Sunday 8 March 2015

Sign language







Right the photo in 'Signs' and the original.



Right  the photo in 'Signs' and the original.

You can see from the top right original photo how severely the poster has been cropped.
I've had the book for some years and every time I look through it I think it should have looked much better. There two problems:
1 The photos are treated as if they were ordinary graphic images so the designer, to create visual interest, has made them different sizes, butted some together into the spine, used black pages with the photos centered, run some off the edges of the page.
2 Perhaps more serious is the small type Technical Note on page ix (I can't think of any reason to use roman numerals for the first nine pages) that says some of the photos have been slightly cropped and a few severely cropped.

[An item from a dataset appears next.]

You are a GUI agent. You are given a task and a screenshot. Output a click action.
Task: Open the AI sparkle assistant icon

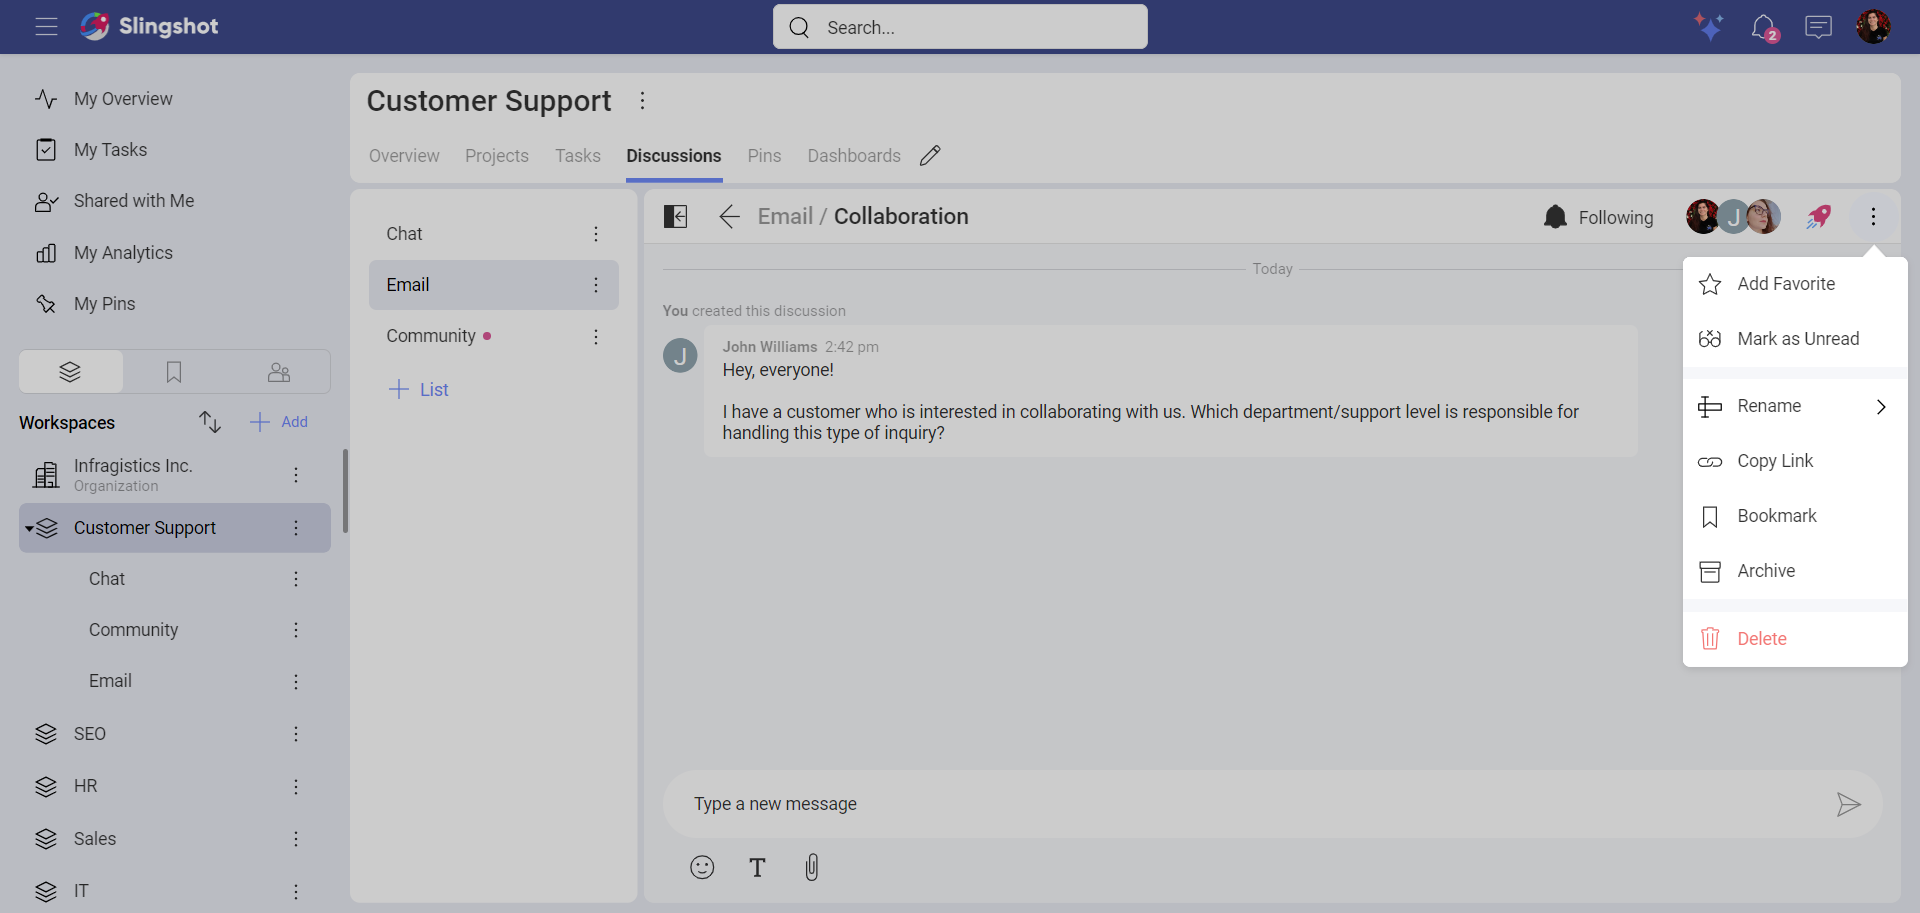point(1708,27)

The cropping of the photos seems so unnecessary, if they had all been centered on the page with reasonable margins the reader could enjoy and appreciate these wonderful photos. Rather oddly they are captioned twice, once on the relevant page and again at the back with four pages of thumbnails and brief technical details.

The fifty photos reveal Walker Evans love of letters in the environment, especially on buildings though this is a common theme among all well known American commonplace photographers. Evans seems to have searched out the most obscure bits of typography, page thirteen has a photo of some stairs with a repeated sign on each step, page fifteen is a close-up of a female pedestrian holding a newspaper under her arm with just the letters CI and part of a T visible, page thirty-nine shows the interior of a room in a house with TICKETS on a piece of board and it's hanging just above a fireplace.

A wonderful selection of photos unfortunately presented in a rather uninspiring way.